- TASK PROMPT:
Copy the lines from the line with "Where should I" to the line with "1456x819 pixels. How", both included, and nothing else.
— START SUPPLIED INFORMATION —
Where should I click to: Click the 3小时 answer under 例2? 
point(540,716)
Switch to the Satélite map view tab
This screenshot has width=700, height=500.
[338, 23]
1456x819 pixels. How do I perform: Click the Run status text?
— END SUPPLIED INFORMATION —
— START SUPPLIED INFORMATION —
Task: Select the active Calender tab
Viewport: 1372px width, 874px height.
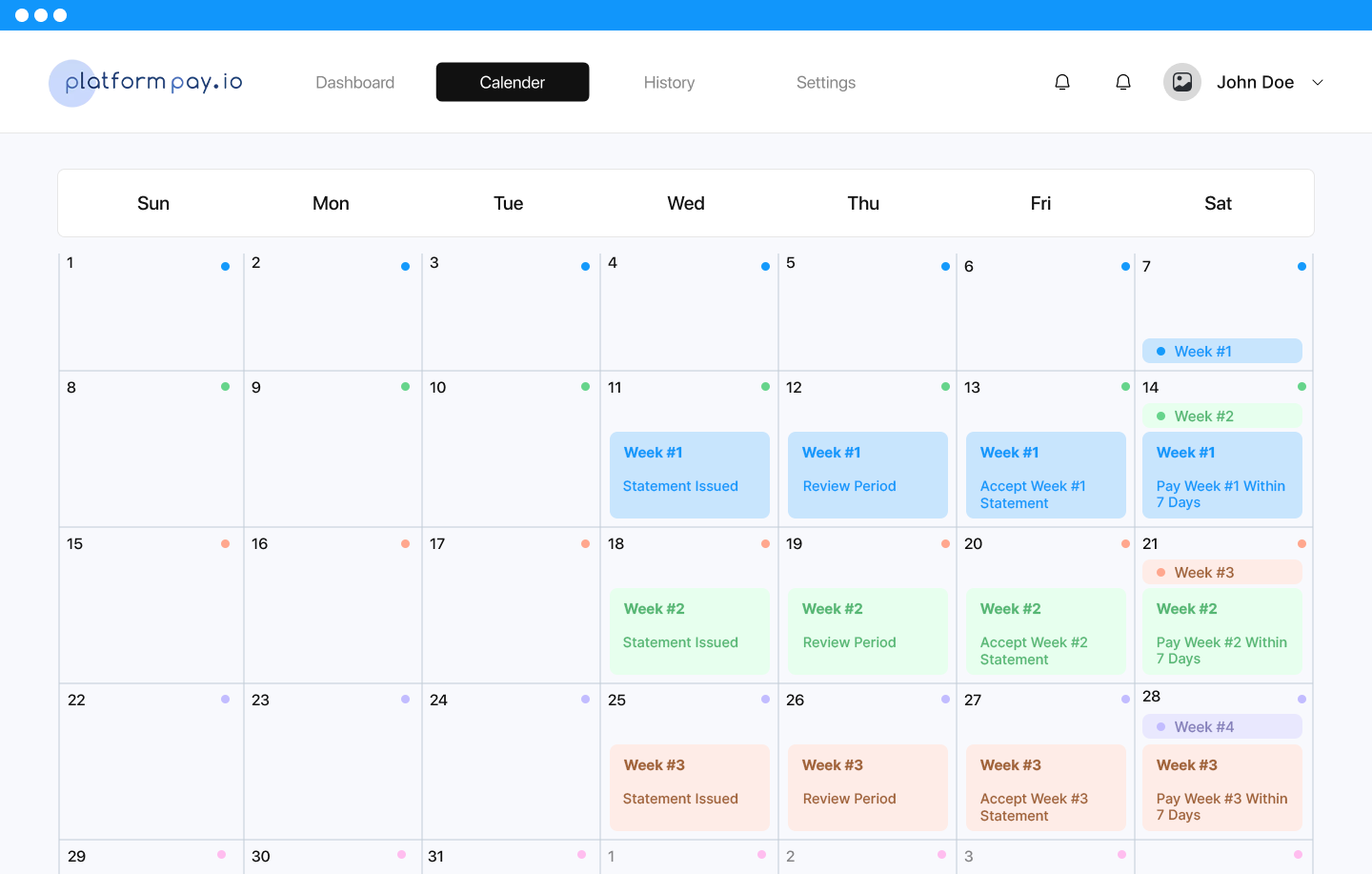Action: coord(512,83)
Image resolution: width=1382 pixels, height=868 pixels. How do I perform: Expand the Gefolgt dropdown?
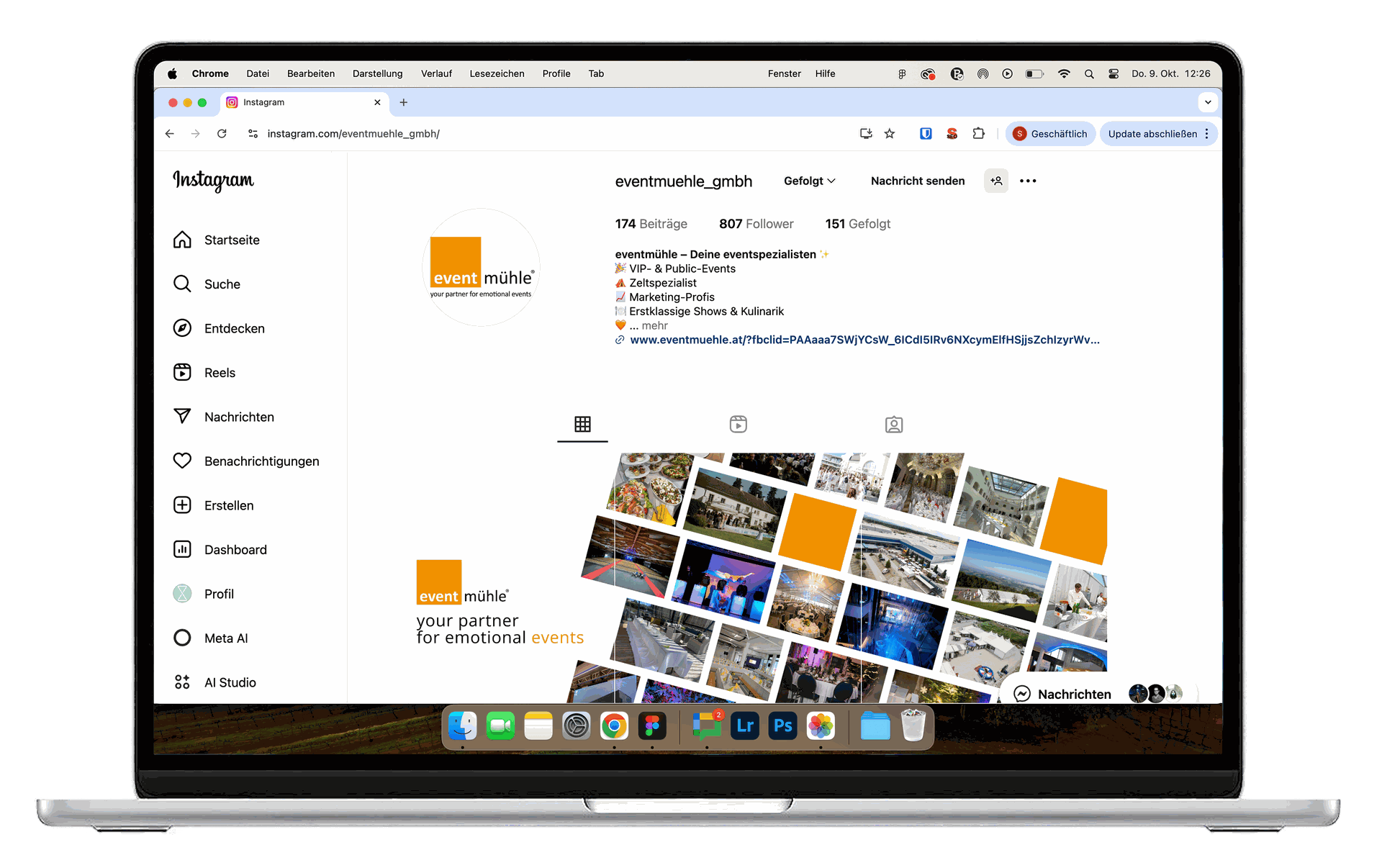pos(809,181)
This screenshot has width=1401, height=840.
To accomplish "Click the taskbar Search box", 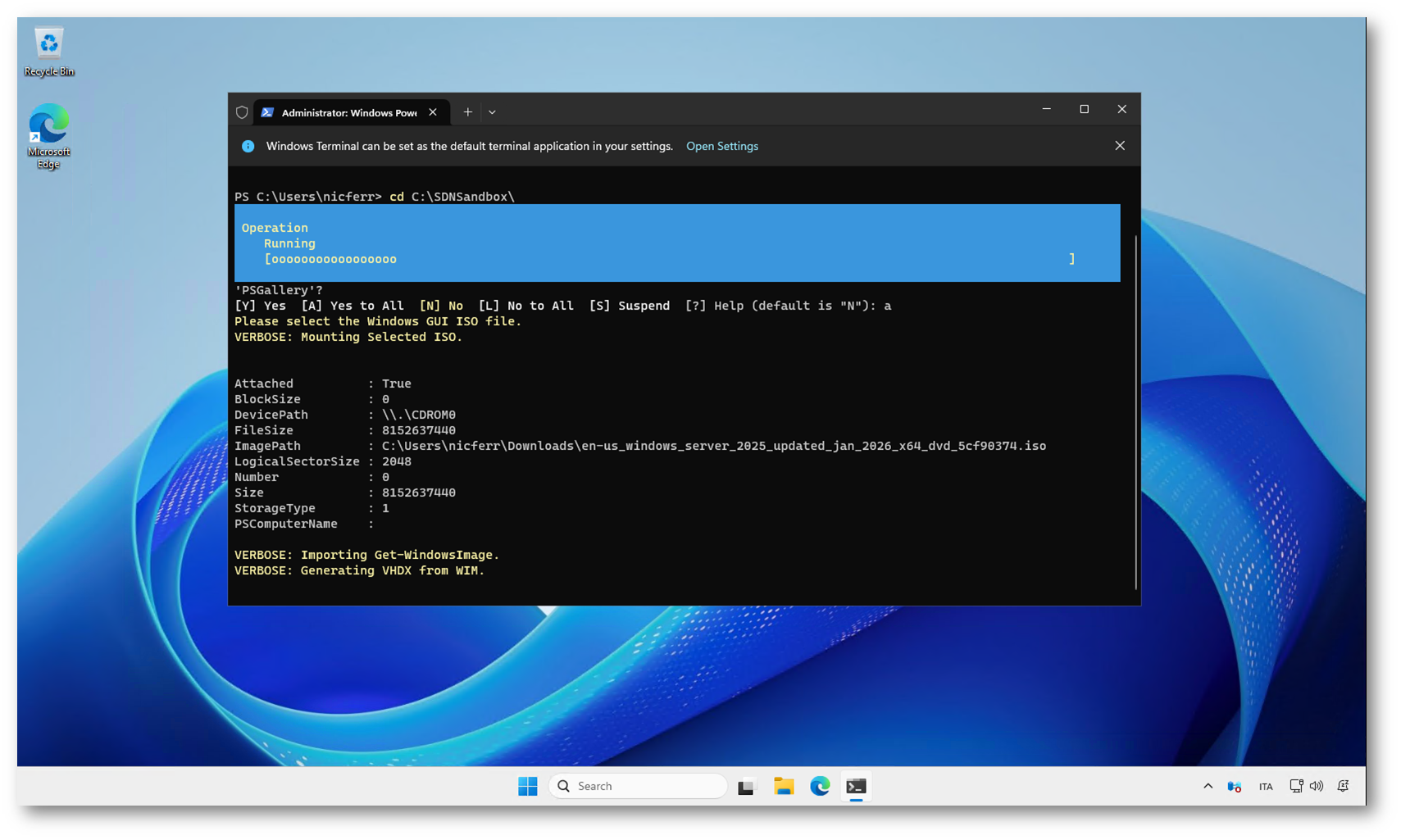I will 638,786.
— END SUPPLIED INFORMATION —
- SOLUTION:
Where should I click to: Click the 3小时 answer under 例2? 
point(540,716)
Switch to the Satélite map view tab
This screenshot has width=700, height=500.
[338, 23]
1456x819 pixels. How do I perform: Click the Run status text?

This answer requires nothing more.